Quem assistia ao programa SuperStar (da Rede Globo) no último dia 03, provavelmente foi atropelado por um rolo compressor quando uma certa banda de Brasília chamada Scalene entrou no palco com a canção “Surreal”. Surreal, aliás, um bom adjetivo para descrever a reação de quem já conhecia o grupo e os viu receber a maior votação da noite no reality show. Era uma banda de rock já conhecida e bem elogiada no cenário alternativo chegando ao programa, que meses antes tinha premiado a deprimente banda Malta. Uma linha perigosa de se cruzar para quem tem uma certa síndrome do underground e sente receio quando o alternativo chega ao mainstream.
E então que no meio dessa exposição nacional, com elogios de vários públicos diferentes (de Paulo Ricardo ao pagodeiro Thiaguinho, passando por Sandy), a Scalene lança o seu segundo álbum de estúdio, o conceitual e grandioso Éter. É impossível pensar num timing melhor, com a exposição da banda em seu auge (uma busca rápida por “Scalene” no Google Trends prova isso) e antes de sofrer qualquer interferência do processo de homogeneização que toma a música brasileira.

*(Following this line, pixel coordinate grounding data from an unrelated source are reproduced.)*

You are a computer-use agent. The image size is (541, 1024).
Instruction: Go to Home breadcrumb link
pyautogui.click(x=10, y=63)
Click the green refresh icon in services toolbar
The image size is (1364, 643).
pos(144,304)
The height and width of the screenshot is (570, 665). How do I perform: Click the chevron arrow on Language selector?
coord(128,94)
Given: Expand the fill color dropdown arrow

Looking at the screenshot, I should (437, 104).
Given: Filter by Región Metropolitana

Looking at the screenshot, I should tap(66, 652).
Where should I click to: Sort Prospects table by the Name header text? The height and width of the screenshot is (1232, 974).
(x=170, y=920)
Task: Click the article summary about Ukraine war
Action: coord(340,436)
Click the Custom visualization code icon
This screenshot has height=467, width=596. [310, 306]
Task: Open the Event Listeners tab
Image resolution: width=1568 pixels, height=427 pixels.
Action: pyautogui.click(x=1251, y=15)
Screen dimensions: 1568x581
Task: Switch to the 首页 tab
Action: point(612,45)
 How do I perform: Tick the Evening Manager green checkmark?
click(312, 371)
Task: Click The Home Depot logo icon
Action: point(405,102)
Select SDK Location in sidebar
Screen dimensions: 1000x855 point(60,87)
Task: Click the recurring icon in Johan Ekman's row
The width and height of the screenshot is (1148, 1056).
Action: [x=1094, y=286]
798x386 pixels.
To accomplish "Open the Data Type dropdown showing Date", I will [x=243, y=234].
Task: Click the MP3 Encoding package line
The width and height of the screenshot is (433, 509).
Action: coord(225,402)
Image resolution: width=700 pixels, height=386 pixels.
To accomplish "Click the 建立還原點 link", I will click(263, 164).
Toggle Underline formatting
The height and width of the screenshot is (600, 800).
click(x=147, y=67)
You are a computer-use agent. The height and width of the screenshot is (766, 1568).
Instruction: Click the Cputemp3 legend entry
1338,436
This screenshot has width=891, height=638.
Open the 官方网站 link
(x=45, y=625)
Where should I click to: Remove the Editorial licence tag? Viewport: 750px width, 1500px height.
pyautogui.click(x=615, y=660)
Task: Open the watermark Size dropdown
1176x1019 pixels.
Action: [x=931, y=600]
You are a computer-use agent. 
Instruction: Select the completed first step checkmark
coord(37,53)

Éter é potente do início ao fim, ao misturar momentos de leveza e outros de pura força, com a clara influência do Queens of the Stone Age desde o começo, seja nos riffs ou no vocal de Gustavo Bertoni. O disco é mais polido que Real/Surreal (2013), o trabalho anterior, e traz boas letras introspectivas. O duelo aqui não é homem contra amor ou homem contra sociedade, é, especialmente, homem contra ele mesmo. “Tantos padrões, imposições, afastam de encontrar nossa própria essência”, cantam na faixa inicial, a ótima “Sublimação”. São boas composições que giram na ideia de transcender e não só conhecer, mas criar os seus próprios limites.
Scalene não soa como trilha de novela – e isso é importante, tira o ouvinte da zona de conforto, é diferente, não é feito pensando no comercial de TV ou na facilidade de assimilação.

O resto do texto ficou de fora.